“Mental Speed Is High Until Age 60 As Revealed by Analysis of over a Million Participants”, Mischa Krause, Stefan T. Radev, Andreas Voss2022-02-17 ()⁠:

Response speeds in simple decision-making tasks begin to decline from early and middle adulthood. However, response times are not pure measures of mental speed but instead represent the sum of multiple processes.

Here we apply a Bayesian drift-diffusion model to extract interpretable cognitive components from raw response time data. We apply our model to cross-sectional data from 1.2 million participants to examine age differences in cognitive parameters. To efficiently parse this large dataset, we apply a Bayesian inference method for efficient parameter estimation using specialized neural networks.

Our results indicate that response time slowing begins as early as age 20, but this slowing was attributable to increases in decision caution and to slower non-decisional processes, rather than to differences in mental speed. Slowing of mental speed was observed only after ~age 60.

Our research thus challenges widespread beliefs about the relationship between age and mental speed.

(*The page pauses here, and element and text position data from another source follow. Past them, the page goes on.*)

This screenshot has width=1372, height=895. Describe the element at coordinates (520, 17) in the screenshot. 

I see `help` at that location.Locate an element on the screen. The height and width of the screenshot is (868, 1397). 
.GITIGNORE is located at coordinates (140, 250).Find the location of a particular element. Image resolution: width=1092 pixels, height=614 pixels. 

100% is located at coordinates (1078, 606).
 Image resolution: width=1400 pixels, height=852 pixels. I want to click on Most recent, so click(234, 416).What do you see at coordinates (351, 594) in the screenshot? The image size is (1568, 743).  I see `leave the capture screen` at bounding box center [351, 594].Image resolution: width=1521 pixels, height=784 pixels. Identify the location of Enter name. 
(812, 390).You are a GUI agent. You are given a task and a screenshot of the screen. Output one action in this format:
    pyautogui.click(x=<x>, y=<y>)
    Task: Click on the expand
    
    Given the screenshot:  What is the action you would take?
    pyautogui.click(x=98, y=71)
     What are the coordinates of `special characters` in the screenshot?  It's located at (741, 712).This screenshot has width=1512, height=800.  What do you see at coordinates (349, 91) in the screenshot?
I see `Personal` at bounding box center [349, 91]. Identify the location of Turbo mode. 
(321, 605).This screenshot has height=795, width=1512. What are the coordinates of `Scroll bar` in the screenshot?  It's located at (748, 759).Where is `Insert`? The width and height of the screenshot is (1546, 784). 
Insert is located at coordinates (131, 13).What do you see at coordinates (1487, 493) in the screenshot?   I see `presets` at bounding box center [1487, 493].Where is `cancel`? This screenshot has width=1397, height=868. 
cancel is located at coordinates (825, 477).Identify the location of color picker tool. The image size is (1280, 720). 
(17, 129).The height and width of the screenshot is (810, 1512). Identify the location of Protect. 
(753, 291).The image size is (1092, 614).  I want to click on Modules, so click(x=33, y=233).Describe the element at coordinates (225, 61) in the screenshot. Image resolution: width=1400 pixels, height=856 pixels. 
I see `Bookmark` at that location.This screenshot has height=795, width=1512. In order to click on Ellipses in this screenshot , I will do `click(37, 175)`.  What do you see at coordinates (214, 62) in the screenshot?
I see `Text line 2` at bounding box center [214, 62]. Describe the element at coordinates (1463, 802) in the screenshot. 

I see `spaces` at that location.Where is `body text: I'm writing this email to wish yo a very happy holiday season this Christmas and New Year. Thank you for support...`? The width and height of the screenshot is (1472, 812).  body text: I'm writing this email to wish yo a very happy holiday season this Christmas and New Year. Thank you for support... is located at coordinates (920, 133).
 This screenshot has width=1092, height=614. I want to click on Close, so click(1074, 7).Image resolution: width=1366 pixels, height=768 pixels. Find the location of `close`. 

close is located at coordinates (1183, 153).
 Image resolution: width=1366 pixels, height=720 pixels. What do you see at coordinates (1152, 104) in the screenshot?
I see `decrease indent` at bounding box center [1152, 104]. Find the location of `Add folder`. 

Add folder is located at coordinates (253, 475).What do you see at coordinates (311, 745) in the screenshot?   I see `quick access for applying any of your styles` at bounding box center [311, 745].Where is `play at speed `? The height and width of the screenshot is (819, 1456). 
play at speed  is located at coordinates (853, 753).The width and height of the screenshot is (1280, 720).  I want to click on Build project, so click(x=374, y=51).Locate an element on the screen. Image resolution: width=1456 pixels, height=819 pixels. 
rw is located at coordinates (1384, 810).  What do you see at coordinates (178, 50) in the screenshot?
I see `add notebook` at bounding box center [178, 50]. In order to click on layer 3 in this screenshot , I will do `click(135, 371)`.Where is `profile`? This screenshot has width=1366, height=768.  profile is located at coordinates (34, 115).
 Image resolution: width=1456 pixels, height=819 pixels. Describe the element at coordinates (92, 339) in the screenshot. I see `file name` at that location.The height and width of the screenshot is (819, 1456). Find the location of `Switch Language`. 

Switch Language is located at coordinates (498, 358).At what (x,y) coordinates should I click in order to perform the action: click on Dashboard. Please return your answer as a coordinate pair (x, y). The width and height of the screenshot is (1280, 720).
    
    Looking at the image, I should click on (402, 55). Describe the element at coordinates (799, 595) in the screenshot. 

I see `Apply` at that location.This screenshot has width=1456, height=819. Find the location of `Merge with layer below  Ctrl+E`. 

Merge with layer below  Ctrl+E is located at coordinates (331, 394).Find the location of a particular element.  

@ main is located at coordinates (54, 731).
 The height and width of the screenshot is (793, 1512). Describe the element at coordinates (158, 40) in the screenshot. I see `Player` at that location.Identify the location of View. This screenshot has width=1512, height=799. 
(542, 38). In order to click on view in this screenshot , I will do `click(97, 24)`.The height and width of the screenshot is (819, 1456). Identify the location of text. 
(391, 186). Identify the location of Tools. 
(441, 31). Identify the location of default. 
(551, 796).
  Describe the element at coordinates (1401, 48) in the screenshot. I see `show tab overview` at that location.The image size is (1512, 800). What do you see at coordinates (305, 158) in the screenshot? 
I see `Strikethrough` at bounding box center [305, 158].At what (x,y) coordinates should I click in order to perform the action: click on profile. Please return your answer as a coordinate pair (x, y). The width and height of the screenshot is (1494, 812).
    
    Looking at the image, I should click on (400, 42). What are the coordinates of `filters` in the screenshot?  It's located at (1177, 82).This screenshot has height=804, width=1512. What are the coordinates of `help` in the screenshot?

Mental speed: Drift rates—that is, our proxy for measuring mental speed—increase notably from age 10 to 30 in our cross-sectional data (̄b = 0.034 until the first change point; 95% HDI, (0.033, 0.034)). After this, the mean values of drift rates remain fairly stable until age 60, showing little age-related difference during middle adulthood (|̄b| < 0.001; 95% HDI, (−0.001, 0.000)). Around age 60, an accelerated negative trend in mental speed commences, which holds until age 80 (̄b = −0.020; 95% HDI, (−0.021, −0.018)). Importantly, this inverted U-shaped pattern does not mirror the age patterns found for the other DM parameters and mean RTs. Our change points are estimated at ages 24 (posterior mean, 24.4; 95% HDI, (22.8, 26.2)) and 60 (posterior mean, 59.9; 95% HDI, (56.9, 62.8)).